このデータから、皆さんは何を考えますか?

「へえ、端末は意外と普及してるんだ」と思われたかもしれません。
「カードの普及は・・・こんなものなんじゃないの?」と考えられた方もいるでしょう。

本件、金融庁としては「カードの普及が遅れているとはどういうことだ!」というスタンスのようです。
そしてカードの普及が進まない原因には、「ユーザーのセキュリティに対する意識が低い」という見解を示しています。

様々な犯罪にキャッシュカードが悪用されているにも関わらず、「自分は大丈夫」と考えている。
そのために一生変わらない、そして他人は誰も使えないパスワードを提供する生体認証システムの普及を進めてきた。

それなのになんだこのカード普及率は?

国民のセキュリティに対する意識が低すぎる!


さて皆さん、この論理展開に納得できますか?

できないですよね。論理に穴がいくつもあるし、論理の飛躍もあるし。
まあ、「上から目線が気に入らないから」という方もいるかもしれませんが(笑)


ではいつものように(笑)

「分けて」考えてみましょうか。



このデータから問題を定義するなら、

「生体認証カードの普及が進まない」でいいでしょう。

さて、この原因は「新規契約者の利用率が低い?」と「従来カード利用者の切り替え率が低い?」に分けて考えることができます。
もちろん別の分け方、つまり切り口もありますが、この分け方でモレ・ダブリはないはずです。
これ以降を同様に分けていくと、以下のようなツリー構造になります。

--------------------------------------------------------------
◇新規契約者の利用率が低い?
  ●金融機関が積極的でない?
    ・コストがかかるから?
    ・対応端末が少ないから?
  ●契約者が嫌がる?
    ・生体情報の登録が面倒くさいから?
    ・別のリスクを気にしているから?
◇従来カード利用者の切り替え率が低い?
  ●存在を知らない人が多い?
    ・金融機関の周知が足りない?
    ・國や自治体での周知が足りない?
  ●知っていても使わない人が多い?
    ・必要性を感じていない?
    ・切り替えが面倒くさい?
--------------------------------------------------------------

どうでしょう。

こうして段階的に分けることで、生体認証カードが普及していない様々な原因が見えてきます。
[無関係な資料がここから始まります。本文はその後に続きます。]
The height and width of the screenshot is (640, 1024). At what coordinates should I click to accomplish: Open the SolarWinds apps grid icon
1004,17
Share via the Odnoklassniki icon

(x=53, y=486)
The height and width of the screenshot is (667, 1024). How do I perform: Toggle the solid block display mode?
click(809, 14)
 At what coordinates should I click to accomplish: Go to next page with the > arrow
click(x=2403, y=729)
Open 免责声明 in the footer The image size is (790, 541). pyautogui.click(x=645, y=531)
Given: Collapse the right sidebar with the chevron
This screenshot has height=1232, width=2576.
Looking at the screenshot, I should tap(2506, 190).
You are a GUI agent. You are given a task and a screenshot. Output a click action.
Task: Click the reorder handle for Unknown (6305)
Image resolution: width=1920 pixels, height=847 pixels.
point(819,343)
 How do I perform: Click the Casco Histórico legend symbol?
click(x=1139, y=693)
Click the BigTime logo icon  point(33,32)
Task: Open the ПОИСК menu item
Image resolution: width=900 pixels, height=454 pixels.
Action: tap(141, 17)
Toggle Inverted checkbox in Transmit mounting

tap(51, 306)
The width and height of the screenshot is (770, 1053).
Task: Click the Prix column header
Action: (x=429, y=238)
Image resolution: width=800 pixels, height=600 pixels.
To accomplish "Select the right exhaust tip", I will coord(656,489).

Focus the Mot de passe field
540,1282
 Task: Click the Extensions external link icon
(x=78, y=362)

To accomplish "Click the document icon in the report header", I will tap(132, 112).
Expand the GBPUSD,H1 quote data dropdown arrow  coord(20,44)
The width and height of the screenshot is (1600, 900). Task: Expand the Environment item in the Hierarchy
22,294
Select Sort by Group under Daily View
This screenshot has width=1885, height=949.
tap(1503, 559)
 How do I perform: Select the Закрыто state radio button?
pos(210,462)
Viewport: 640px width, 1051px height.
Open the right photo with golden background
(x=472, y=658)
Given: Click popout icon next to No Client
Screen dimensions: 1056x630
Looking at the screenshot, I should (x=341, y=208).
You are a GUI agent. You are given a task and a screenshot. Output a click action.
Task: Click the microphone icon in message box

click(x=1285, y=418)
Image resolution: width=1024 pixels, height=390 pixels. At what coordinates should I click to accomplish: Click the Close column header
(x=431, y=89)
そうすると、単純に「ユーザーのセキュリティに対する意識が低い」と考えてしまうのは危険であることがわかるはずです。

生体認証という「技術があるからどこかで使う」という考えにも問題がありそうです。

確かに生体認証カードは、ユーザーにとって「自分を守る」というメリットがあります。
しかし「面倒くさい」というデメリットがあるのも事実。
このメリットとデメリットを天秤にかけ、メリットが大きいと感じた時に初めてユーザーはそれを採用します。

たとえ現実にメリットが大きくても、それを「認識させる」ことができなければ、それはサプライヤー(この場合は金融庁や金融機関)の情報提供に問題があるはず。

安易にユーザーのせいにする前に、こうしてちゃんと分析すべきでしょう。


さて、今回は生体認証カードの普及率について考えたわけですが、これはあくまでも一例。

私が一番言いたいのは、こうして「分けて考える」ことの重要性です。

今後もこのブログでは、こうしてしつこく実例を挙げて考えてみたいと思います。

皆さんも様々なケースでやってみてください。

間違いなく、良い論理思考のトレーニングになりますから。